The conference proved to be an important forum for scholarly exchange which is all the more important, since the Chernobyl disaster and its ramifications are underrepresented in scholarly research. The conference channelled knowledge from not only historiographical approaches, but all branches of research and worked out their interlacing and linkage to one another. In this respect, the workshop substantially contributed to the body of knowledge concerning environmental (nuclear) catastrophes and their significance for human co-existence. The presenters highlighted various perspectives on and approaches to the disaster: ambivalences in social and political/institutional discourse, public memory and commemoration dynamics, gender-related questions, and coping mechanisms of societies confronted with a contaminated environment. Lively discussions underlined that these topics have considerable potential and should be the focus of future research. Socially constructed mechanisms of coping with catastrophes and adapting to toxic environments proved to be promising research projects in particular. In summary, it can be said that the conference served to illustrate amply the topicality of Chernobyl today, despite its happening thirty years ago.

Conference Overview:

Introduction
Melanie Arndt (Regensburg) und Marc Elie (Paris)

Panel 1
Chair: Maurie-Claude Maurel (Paris)

Katrin Jordan (Potsdam): It Can Happen Here Tomorrow. The Debate on the Risks of Nuclear Power in West German and French Media after the Chernobyl Accident.

Tatiana Kasperski (Paris): The Half-Life of Chernobyl Public Memory in Belarus: from Heroic Battle to National Suffering to renaissance of Chernobyl Lands.

Panel 2
Chair: Laurent Coumel (Paris)

Ayşecan Terzioğlu (Istanbul): A very Long-lasting Panic and Fear: Chernobyl Effect in Turkey.

Natalia Manzurova (Ozersk): Women at War: Female “Liquidators” of Nuclear Accidents.

Panel 3
Chair: Nadejda Koutepova (Ozersk)

Galina Ackermann (Caen): Mémoire des naufragés: paysans et ethnographes dans le zones contaminées.

Sezin Topçu (Paris): Don’t Worry, Be (W)Healthy!
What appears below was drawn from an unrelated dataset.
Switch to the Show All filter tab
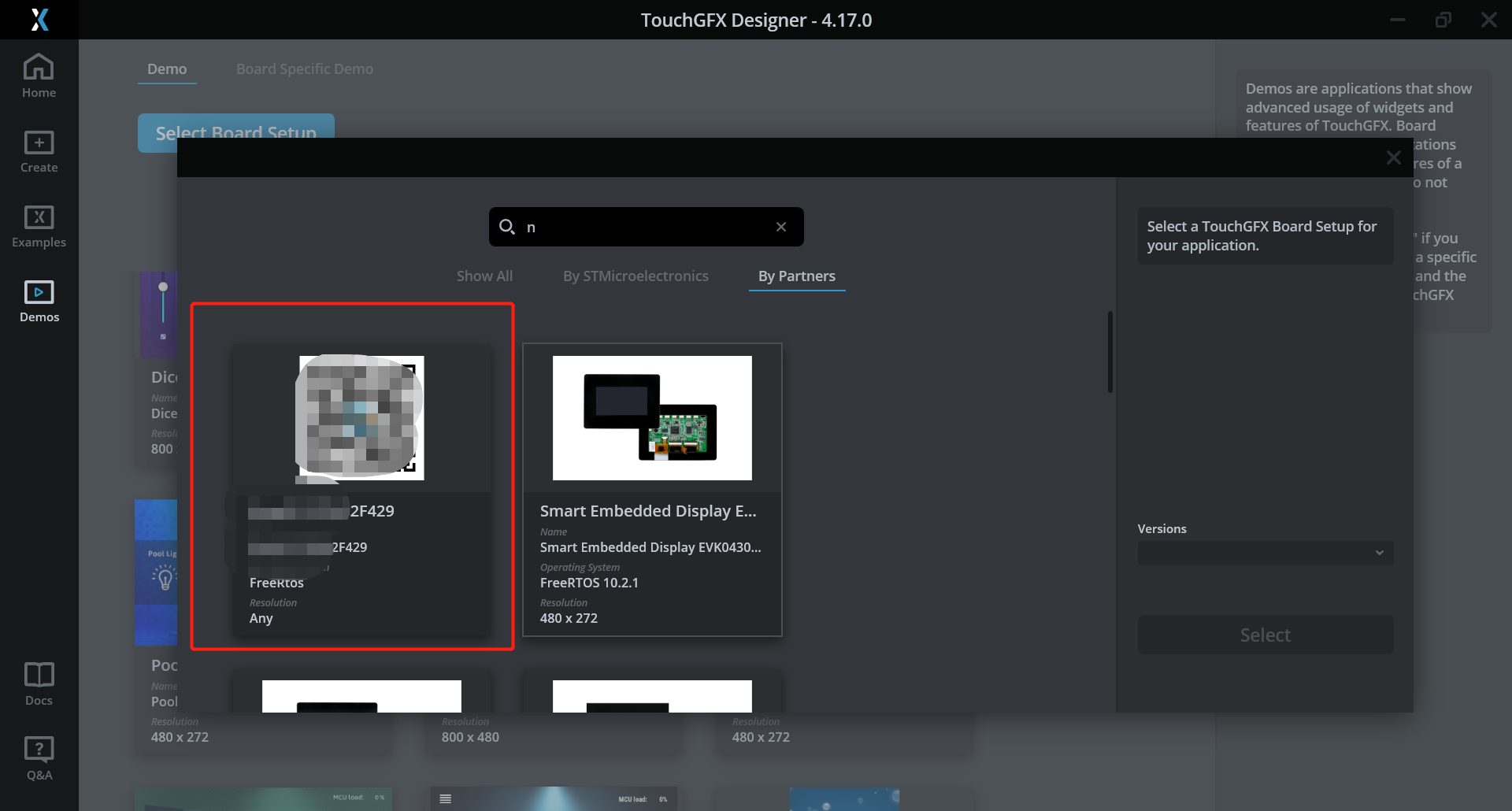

Management of Land Contaminated by Chernobyl and Fukushima Accidents.

Keynote
Chair: Klaus Gestwa (Tübingen)

Soraya Boudia (Paris): Research and Let Die: Risks of Low Doses Radiation Before and After Chernobyl.

Notes:
1 Cf. Melanie Arndt: Tschernobyl – die bekannte, unbekannte Katastrophe, in: Aus Politik und Zeitgeschichte (2016), 12-13, pp. 3-10.
2 Cf. above all Rachel Carson: Silent Spring. Boston 1962; John Gofman, Arthur R. Tamplin: Poisoned Power, The Case Against Nuclear Power Plants Before and After Three Mile Island. Emmaus (US-PA): 1971.